Stated goal. Extract and reproduce verbatim the part of the entries that opens with the line containing "Find the location of a particular element. This" and closes with the line containing "(1166, 406).", including both of those lines.

** Begin Records shown **

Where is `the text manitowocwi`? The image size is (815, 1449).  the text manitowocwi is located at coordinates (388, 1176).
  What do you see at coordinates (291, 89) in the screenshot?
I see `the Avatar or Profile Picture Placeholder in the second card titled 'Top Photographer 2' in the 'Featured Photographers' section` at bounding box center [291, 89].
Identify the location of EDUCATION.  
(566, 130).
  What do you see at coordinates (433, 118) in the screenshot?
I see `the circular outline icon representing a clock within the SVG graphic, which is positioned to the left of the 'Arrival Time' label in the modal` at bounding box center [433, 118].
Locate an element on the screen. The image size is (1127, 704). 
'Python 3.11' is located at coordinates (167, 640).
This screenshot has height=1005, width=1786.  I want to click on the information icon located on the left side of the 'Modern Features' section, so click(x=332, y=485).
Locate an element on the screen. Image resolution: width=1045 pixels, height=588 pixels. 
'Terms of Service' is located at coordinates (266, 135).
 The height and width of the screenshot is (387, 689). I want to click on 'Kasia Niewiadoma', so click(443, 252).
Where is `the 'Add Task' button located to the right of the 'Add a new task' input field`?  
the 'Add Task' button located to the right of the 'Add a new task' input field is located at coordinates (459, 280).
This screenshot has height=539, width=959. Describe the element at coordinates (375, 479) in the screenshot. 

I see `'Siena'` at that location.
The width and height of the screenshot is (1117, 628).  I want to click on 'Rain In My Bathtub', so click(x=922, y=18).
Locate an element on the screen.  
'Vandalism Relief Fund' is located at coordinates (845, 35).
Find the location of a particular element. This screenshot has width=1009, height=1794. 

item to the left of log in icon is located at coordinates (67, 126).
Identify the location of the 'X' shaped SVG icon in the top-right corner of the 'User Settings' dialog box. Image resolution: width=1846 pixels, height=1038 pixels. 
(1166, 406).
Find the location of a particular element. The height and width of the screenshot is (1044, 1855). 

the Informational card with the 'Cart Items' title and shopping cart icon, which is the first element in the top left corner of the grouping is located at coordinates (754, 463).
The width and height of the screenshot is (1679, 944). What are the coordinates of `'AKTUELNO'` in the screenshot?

** End Records shown **

Task output.
Find the location of a particular element. This screenshot has width=1009, height=1794. 

item to the left of log in icon is located at coordinates (67, 126).
Identify the location of the 'X' shaped SVG icon in the top-right corner of the 'User Settings' dialog box. Image resolution: width=1846 pixels, height=1038 pixels. 
(1166, 406).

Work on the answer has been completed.